Happy Muslim Mama: Book Review: Isabel Allende – Zorro

Long-Suffering Sister introduced me to Isabel Allende and I find that she is rarely emphatic about a book, so I thought this author would be worth checking out. Although Allende is famous for “House of Spirits”, her writing has not really registered on my radar and I had no expectations except for the hope that this wasn’t the usual bodice-busting historical drama I avoid or a dry western.I was in for a surprise. The story is the well-known legend of Zorro, the masked hero who has promised to fight against injustice wherever he finds it and begins some years before he is even born. This book charts the childhood of Diego de la Vega of as the son of a Shoshone warrior and a wealthy aristocratic Spaniard and his adolescence in Spain learning the ways of a caballero, or gentleman. We witness de la Vega fall deeply in unrequited love, honour the friendship of his milk-brother and go through the rites a young man must face as well as discovering his alter-ego Zorro and finding the purpose of his life.The themes and topics covered in this book are so diverse and rich that every page is a treat. From Los Angeles in the nineteenth century to Spain during the Franco-Spain war, through a colonial Cuba to a seedy and louche New Orleans and onto the high seas. Yes this is a swash-buckler, with our hero fighting the Spanish Army, corrupt officials, pirates and love rivals, but it has a strong streak of social awareness running through it. Both Zorro and the narrator have a strong sense of humour which often made me smile, but the book is not entirely light-hearted – we witness the suffering of slaves, the massacre of Indian tribes, the mistreatment of political prisoners and the powerlessness and vulnerability of the women of this period.The sheer variety of subjects Allende throws in with both skill and knowledge is astonishing: fencing, rainforests, colonialism, piracy, race and identity, gypsies, political intrigue, secret societies, secret passage-ways, native rites of passage, conjurer’s tricks, fake maps, pearl-diving, fortresses, pilgrimages…I haven’t even started. All of this at a break-neck pace.

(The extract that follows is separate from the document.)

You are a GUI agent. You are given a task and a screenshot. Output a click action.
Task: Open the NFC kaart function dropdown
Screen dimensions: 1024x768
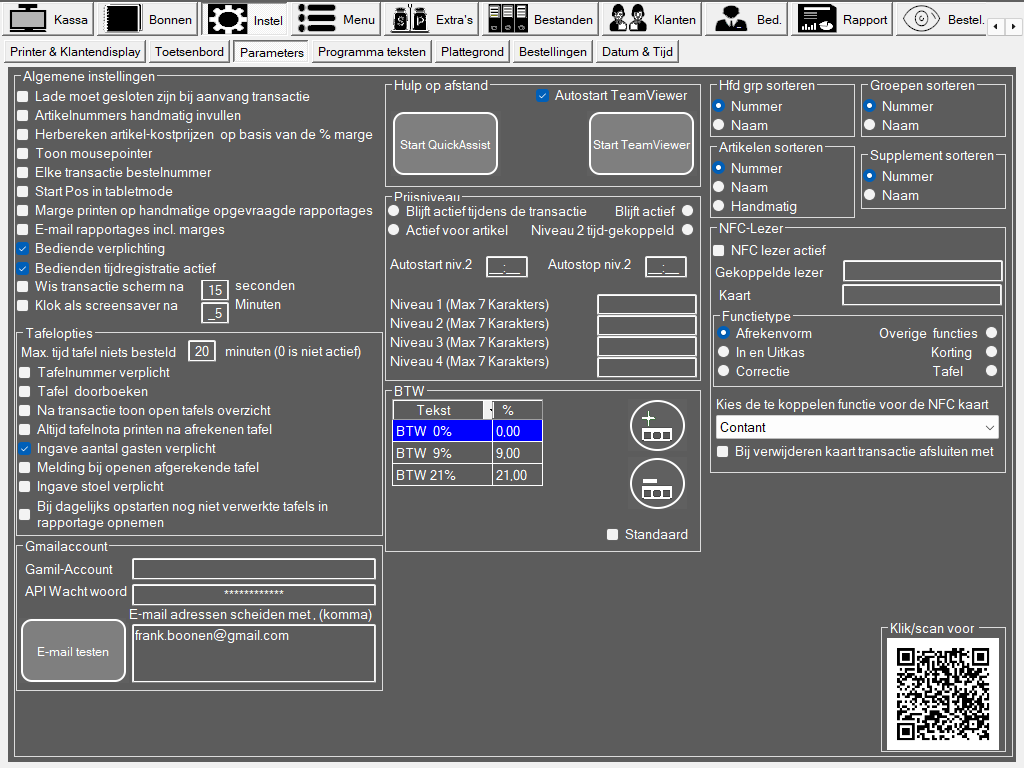pos(989,427)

The only criticism might be from some-one who is looking for a more traditional gung-ho boys book so often touches on issues the original stories would not have gone near – the way people of mixed race or other races are treated (although de la Vega is spared this – the stunningly beautiful women of New Orleans are labelled Mulatto and considered inferior to the white women), the way women are treated by society, especially if they are poor. This is quite a long read, but a well-written and immensely enjoyable one which gives you no chance of getting bored (looks like Long-Suffering Sister has come a long way from her previous fare of Sweet Valley High books – she’ll kill me for mentioning that).